Self Play Curricula#
These curricula are designed to be used for 2-player competitive games. They save a history of previous agents and sample one to play against the current agent at the start of each episode. For more information on the co-player interface, see Co-player Curricula. For all of these methods, the user is required to have training code which supports self play already. These curricula provide the additional logic to store and sample from a history of agents.
Self Play#
A simple method for 2-player competitive games where the protagonist plays against a copy of itself. This produces an implicit curriculum of increasingly challenging opponents as the agent becomes more proficient at the game. However, because the opponent is always equally skilled at the game, it does not always produce the most useful reward signal. In addition, in non-transitive games where it is not possible to strictly improve over a given strategy, Self Play can lead to oscillations in performance as the agent learns cyclical strategies to exploit its current behavior. The classic example of this is Rock Paper Scissors, where the agent will rotate between choosing rock, paper, and scissors over the course of training.
Note that this curriculum always returns the current agent’s identifier 0, so it does not add anything to existing self play code. It is included for completeness and to allow comparisons between the other self play algorithms with only a single change to the training code.
- class syllabus.curricula.selfplay.SelfPlay(task_space: TaskSpace, agent: Agent, device: str)[source]#
Bases:
Curriculum
Self play curriculum for training agents against themselves.
- add_agent(agent: Agent) int [source]#
Add an agent to the curriculum.
- Parameters:
agent – Agent to add to the curriculum
- Return agent_id:
Identifier of the added agent
- get_agent(agent_id: int) Agent [source]#
Load an agent from the buffer of saved agents.
- Parameters:
agent_id – Identifier of the agent to load
- Returns:
Loaded agent
Fictitious Self Play#
An extension of Self Play that samples the opponent from previous iterations of the protagonist agent. The deep learning version is also sometimes called Neural Ficitious Self Play. This allows the agent to play against a variety of strategies that it has previously learned, and can be used to prevent oscillations in performance. This allows the agent to converge to a policy that is robust against all strategies it has previously learned. However, it can be less sample-efficient than Self Play because the agent must spend a disproportionate amount of time playing against older strategies that it has already learned to beat. Despite this, Fictitious Self Play has been used in several high profile successes in reinforcement learning including AlphaGo and OpenAI Five, and agent trained to play Dota 2. The method was originally introduced in “Iterative Solutions of Games by Fictitious Play” In Activity Analysis of Production and Allocation by Brown, G. W. in 1951.

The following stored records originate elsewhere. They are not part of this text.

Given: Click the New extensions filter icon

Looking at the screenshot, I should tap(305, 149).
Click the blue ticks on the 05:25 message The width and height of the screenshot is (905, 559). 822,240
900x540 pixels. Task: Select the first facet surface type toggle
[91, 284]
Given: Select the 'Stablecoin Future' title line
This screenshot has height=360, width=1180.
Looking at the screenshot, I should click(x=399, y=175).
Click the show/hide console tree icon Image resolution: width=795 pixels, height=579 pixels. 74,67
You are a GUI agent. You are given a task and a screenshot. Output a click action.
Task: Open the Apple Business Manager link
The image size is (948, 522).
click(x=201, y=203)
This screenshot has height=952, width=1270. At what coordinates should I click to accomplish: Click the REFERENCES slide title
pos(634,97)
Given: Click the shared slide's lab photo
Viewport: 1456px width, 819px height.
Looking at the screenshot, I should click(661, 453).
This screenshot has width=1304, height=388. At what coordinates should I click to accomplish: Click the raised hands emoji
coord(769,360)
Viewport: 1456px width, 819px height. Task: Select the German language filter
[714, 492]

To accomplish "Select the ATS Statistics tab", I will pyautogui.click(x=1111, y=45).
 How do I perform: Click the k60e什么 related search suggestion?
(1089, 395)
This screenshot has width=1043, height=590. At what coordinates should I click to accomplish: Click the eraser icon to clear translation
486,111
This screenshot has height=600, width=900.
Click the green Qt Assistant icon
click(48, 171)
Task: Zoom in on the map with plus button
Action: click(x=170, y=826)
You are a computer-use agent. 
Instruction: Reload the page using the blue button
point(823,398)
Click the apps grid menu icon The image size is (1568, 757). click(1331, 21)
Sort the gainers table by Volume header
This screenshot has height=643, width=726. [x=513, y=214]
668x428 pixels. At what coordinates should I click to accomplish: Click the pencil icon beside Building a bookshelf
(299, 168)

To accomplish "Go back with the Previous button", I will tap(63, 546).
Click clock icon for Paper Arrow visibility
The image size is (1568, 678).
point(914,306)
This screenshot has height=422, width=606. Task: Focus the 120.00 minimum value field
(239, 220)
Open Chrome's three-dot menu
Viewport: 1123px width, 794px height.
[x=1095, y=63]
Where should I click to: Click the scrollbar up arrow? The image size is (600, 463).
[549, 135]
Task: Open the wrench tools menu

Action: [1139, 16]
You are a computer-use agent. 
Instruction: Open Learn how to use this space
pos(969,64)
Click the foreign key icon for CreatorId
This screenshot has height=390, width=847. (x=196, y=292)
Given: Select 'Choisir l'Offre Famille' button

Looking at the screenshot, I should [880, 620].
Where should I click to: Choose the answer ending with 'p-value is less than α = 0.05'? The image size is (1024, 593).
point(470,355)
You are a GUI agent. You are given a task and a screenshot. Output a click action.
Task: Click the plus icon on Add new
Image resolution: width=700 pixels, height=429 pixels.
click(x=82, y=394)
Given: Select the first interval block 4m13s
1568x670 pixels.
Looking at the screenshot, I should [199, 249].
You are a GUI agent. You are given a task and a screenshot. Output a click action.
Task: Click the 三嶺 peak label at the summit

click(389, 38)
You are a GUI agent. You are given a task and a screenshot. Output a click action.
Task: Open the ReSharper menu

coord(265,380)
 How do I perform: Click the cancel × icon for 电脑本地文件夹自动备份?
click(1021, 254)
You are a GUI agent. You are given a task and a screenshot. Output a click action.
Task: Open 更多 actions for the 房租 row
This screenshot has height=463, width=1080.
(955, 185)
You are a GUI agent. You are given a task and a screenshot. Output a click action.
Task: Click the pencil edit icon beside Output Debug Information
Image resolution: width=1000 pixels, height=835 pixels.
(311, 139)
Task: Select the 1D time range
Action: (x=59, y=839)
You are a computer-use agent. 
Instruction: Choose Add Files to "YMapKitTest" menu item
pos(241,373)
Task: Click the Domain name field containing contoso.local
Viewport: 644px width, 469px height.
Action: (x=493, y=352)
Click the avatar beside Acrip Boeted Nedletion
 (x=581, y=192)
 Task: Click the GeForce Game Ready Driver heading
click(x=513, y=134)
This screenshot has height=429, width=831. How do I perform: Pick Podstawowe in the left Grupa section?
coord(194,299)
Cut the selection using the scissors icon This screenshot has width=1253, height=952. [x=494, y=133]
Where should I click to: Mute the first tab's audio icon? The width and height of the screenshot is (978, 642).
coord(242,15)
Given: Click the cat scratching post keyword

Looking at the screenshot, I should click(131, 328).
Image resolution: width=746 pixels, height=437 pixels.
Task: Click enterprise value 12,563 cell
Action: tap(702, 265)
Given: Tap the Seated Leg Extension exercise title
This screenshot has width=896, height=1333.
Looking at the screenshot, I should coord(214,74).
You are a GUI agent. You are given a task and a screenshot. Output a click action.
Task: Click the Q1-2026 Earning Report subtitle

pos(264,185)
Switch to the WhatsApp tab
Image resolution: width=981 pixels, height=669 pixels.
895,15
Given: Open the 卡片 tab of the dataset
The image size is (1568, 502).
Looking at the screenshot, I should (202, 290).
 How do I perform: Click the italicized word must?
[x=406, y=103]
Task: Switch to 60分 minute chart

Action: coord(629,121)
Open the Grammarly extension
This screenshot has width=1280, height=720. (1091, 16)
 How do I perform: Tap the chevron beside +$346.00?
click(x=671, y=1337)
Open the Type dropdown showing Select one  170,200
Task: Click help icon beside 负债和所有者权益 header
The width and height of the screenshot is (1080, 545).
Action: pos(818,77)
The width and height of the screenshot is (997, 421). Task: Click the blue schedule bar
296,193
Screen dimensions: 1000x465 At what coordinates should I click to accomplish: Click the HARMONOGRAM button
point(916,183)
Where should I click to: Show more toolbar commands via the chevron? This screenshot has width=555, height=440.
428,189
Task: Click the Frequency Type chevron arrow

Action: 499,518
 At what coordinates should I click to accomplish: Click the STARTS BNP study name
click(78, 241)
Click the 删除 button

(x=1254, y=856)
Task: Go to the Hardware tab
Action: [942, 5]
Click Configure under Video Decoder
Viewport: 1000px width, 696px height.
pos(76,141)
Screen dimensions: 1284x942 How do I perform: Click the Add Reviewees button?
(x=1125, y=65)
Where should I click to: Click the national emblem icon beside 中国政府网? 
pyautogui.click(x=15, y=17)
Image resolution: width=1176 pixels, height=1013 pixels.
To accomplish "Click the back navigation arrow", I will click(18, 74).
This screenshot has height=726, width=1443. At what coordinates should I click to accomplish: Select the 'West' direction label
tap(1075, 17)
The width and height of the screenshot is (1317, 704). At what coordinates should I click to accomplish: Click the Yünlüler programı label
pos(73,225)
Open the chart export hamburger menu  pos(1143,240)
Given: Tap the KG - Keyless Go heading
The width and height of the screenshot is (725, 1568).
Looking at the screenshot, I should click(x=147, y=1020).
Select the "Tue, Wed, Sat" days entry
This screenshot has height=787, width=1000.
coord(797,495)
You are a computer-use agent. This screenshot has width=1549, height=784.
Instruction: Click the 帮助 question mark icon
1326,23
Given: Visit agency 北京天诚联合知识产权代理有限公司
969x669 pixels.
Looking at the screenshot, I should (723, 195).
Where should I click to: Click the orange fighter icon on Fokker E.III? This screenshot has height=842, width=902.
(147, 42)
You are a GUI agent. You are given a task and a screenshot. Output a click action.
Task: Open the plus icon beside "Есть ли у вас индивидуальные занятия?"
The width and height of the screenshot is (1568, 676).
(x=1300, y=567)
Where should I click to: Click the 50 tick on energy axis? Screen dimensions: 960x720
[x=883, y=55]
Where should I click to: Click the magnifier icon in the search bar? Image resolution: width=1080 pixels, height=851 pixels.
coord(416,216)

This curriculum stores a history of previous agents to the disk, and maintains a cache of recently used agents in memory. You can control the size of the history with the max_agents
argument and the size of the cache with the max_loaded_agents
argument. You can also control the storage path for the agent history with storage_path
, and the device that they will be loaded onto with device
.
- class syllabus.curricula.selfplay.FictitiousSelfPlay(task_space: TaskSpace, agent: Agent, device: str, storage_path: str, max_agents: int, seed: int = 0, max_loaded_agents: int = 1)[source]#
Bases:
Curriculum
- add_agent(agent)[source]#
Saves the current agent instance to a pickle file. When the max_agents limit is met, older agent checkpoints are overwritten.
Prioritized Fictitious Self Play#
This method addresses some of the limitations of Fictitious Self Play by prioritizing agents which have a high winrate against the current agent. That way, the protagonist agent is trained against a variety of strategies but does not spend a disproportionate amount of time playing against weak opponents. This method in combination with many other curricula, was used to train AlphaStar, the agent which learned to play Starcraft 2 at a high professional level.
This curriculum stores a history of previous agents to the disk, and maintains a cache of recently used agents in memory. You can control the size of the history with the max_agents
argument and the size of the cache with the max_loaded_agents
argument. You can also control the storage path for the agent history with storage_path
, and the device that they will be loaded onto with device
.
- class syllabus.curricula.selfplay.PrioritizedFictitiousSelfPlay(task_space: TaskSpace, agent: Agent, device: str, storage_path: str, max_agents: int, seed: int = 0, max_loaded_agents: int = 1)[source]#
Bases:
Curriculum
- add_agent(agent) None [source]#
Saves the current agent instance to a pickle file and update its priority.
- get_agent(agent_id: int) Agent [source]#
Samples an agent id from the softmax distribution induced by winrates then loads the selected agent from the buffer of saved agents.